Briones: No need to panic

·2 min read

THERE has been a sense of urgency since the delta variant of the coronavirus disease 2019 (Covid-19) arrived on Philippine shores.

Blamed for the deaths of hundreds if not thousands in India and Indonesia, the Duterte administration has great reason to be alarmed.

The World Health Organization (WHO) describes the delta variant as a variant of concern because it has increased transmissibility. But here’s what the public needs to understand. Although it spreads between people more efficiently, the delta variant is not necessarily deadlier. However, it can cause havoc and mayhem when it overwhelms a country’s health care system.

In the US, hospitals are filling up in several states, including Arkansas, Missouri, Nevada and Florida, which have reported serious outbreaks.

But it’s important to note that outbreaks happen in states where the rate of vaccine hesitancy is high.

Centers for Disease Control and Prevention Director Rochelle Walensky reportedly told Congress that “the delta variant is now responsible for 83 percent of all Covid cases sequenced in the US.”

President Joe Biden and his Covid team have urged the public to get the jab since majority of the new cases, hospitalizations and mortalities are in unvaccinated individuals.

The Philippines does not have the US’ resources, which is why it has been scrambling to prevent a similar scenario from happening.

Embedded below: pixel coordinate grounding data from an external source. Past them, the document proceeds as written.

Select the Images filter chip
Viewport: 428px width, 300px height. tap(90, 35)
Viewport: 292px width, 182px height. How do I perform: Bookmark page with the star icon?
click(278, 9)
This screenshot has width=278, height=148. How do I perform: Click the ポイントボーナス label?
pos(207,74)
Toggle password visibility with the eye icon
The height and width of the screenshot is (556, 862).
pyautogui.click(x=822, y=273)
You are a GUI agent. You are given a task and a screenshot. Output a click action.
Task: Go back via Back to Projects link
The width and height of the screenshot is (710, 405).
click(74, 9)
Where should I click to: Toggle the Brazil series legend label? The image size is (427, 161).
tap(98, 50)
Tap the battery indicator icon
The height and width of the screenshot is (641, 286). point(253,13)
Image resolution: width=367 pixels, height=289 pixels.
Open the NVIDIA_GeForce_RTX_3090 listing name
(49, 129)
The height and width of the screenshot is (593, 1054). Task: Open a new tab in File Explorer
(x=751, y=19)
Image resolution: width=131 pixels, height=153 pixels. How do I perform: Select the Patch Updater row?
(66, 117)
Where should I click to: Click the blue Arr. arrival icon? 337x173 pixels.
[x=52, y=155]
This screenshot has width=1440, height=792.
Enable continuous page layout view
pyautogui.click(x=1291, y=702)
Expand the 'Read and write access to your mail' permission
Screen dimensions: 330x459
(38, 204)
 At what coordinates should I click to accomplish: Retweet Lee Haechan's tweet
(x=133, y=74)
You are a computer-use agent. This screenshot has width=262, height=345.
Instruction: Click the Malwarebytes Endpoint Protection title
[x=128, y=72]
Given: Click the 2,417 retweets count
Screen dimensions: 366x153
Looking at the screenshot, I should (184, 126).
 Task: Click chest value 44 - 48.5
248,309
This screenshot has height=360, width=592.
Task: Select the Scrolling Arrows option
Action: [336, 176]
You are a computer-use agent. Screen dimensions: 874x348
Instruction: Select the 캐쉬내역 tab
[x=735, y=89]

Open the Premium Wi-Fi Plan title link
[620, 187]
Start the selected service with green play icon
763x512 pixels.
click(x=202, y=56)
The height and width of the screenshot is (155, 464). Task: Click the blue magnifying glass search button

Coupled with the fact that the Duterte administration faces a Herculean task of convincing many Filipinos to get vaccinated and the country suffers from a limited and sporadic supply of vaccines, it really needs to get its act together as quickly as possible without sowing fear and panic.

But to combat this problem, it needs the public to cooperate.

Fortunately, the government has started enforcing proven health and social measures that prevent infections and reduce the spread of the virus.

Yes, getting the jab is the first line of defense against infection. But when the majority of the population is unwilling to get inoculated and the supply of vaccines is limited, then the next best thing is to follow these simple steps, according to WHO’s Dr. Maria Van Kerkhove.

Make sure you have clean hands, she said. Wear a mask that covers the nose and mouth and make sure your hands are clean when donning the mask. Sounds familiar?

Also, avoid crowded spaces. And don’t forget to observe social distancing. When indoors, make sure the room has good ventilation, she added.

These things shouldn’t be hard to do since we have been doing these for more than a year.